On Thu, Jul 27, 2017 at 10:24 PM, wwp subscript@free.fr wrote:
Hello Matthew,
On Thu, 27 Jul 2017 15:59:35 -0400 Matthew Miller mattdm@mattdm.org wrote:
On Thu, Jul 27, 2017 at 08:38:14PM +0200, wwp wrote:
Say, instead of stable, something not rawhide. But I'll examine all options that do work, so let's forget about "stable".
In that case — and I freely admit I have some bias here — I highly recommend Fedora. It's not stable in the sense of strict ABI compliance, although we try to minimize disruption within the 13-month life of a release, but it is stable in the "does not crash" sense.

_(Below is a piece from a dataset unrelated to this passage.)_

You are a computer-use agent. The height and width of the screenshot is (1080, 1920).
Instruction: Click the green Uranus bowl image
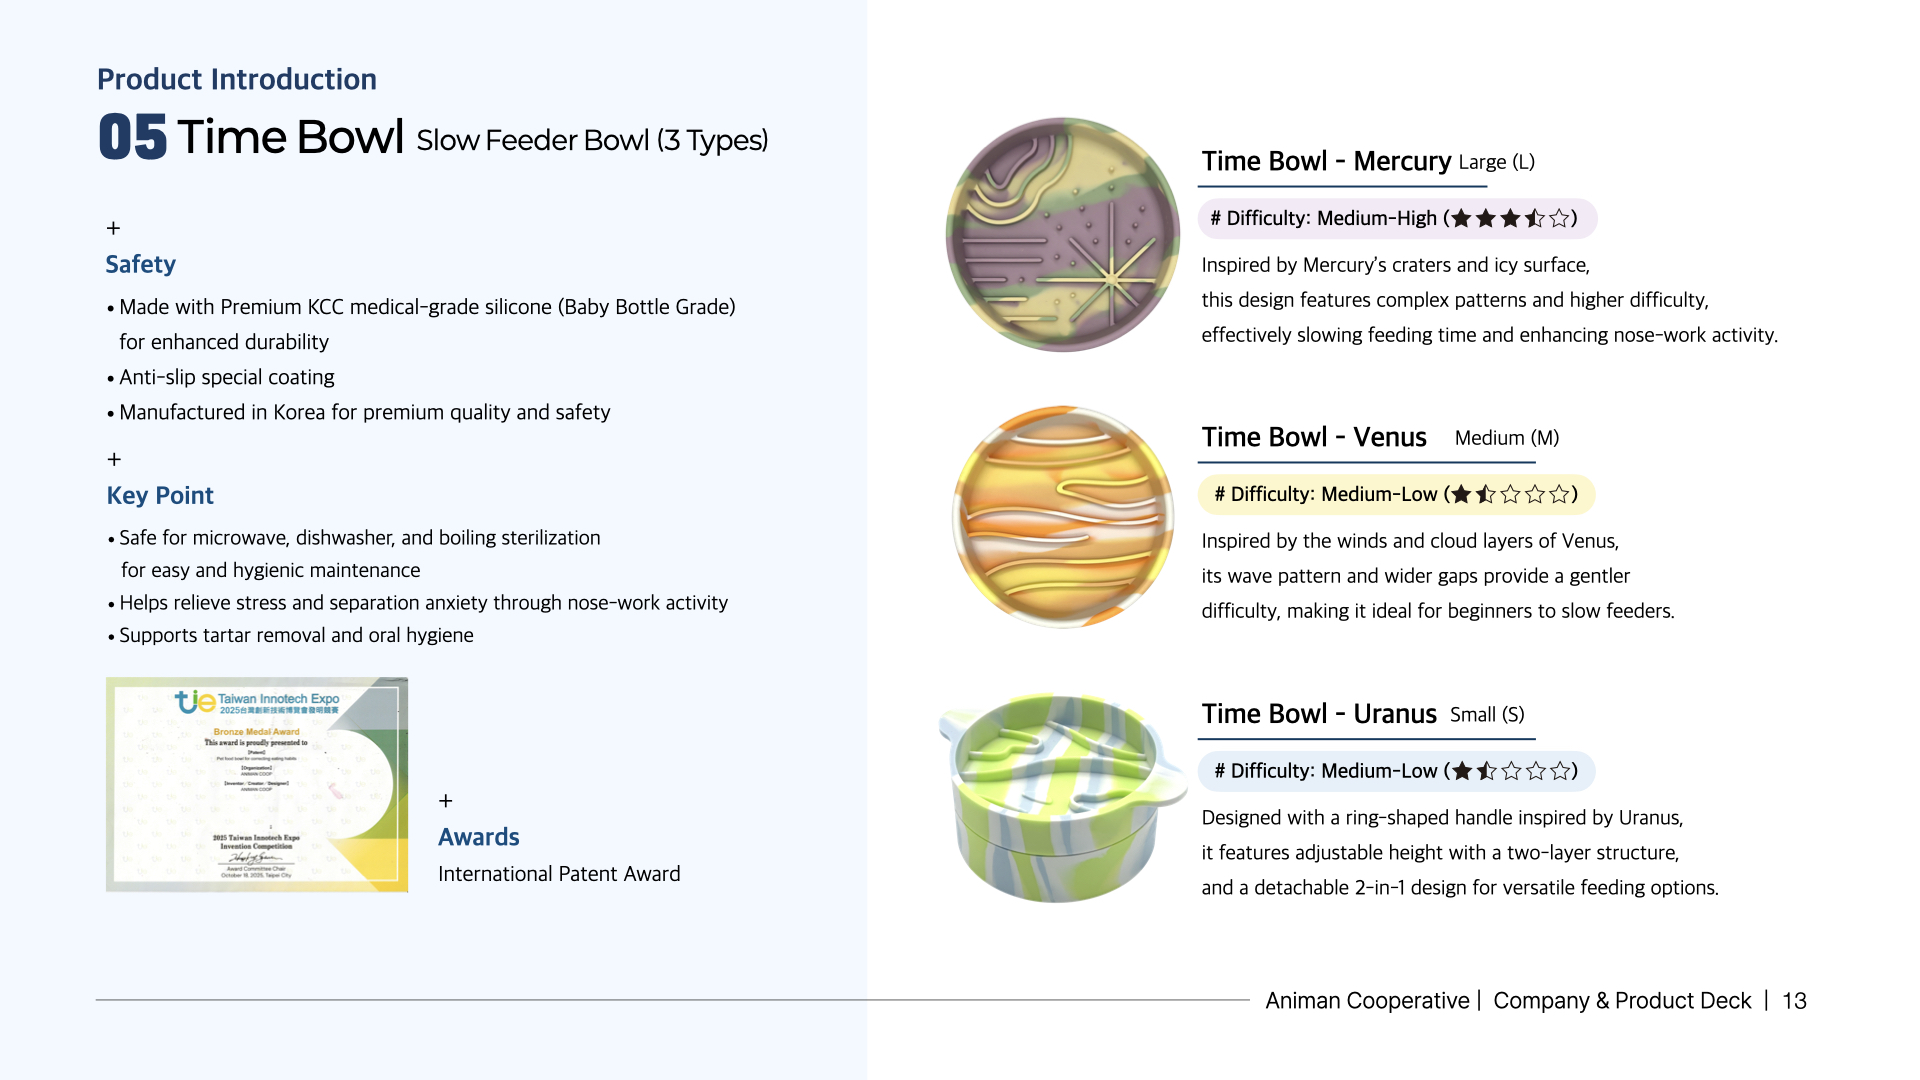(x=1060, y=798)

Right, I'm currently digging that way, struggling a bit w/ the way I write the F26 ISO to a USB flashdrive (I'll succeed tomorrow, found better howtos to get rid of unetbootin issues).
Fedora could be stable enough even if not a standard/reference in industry at all (which sticks to RH releases), I would have loved a CentOS because it is way more compliant to my "corporate" needs (LTS), but a Fedora could be do it, if it really does it, at least until CentOS8 is out.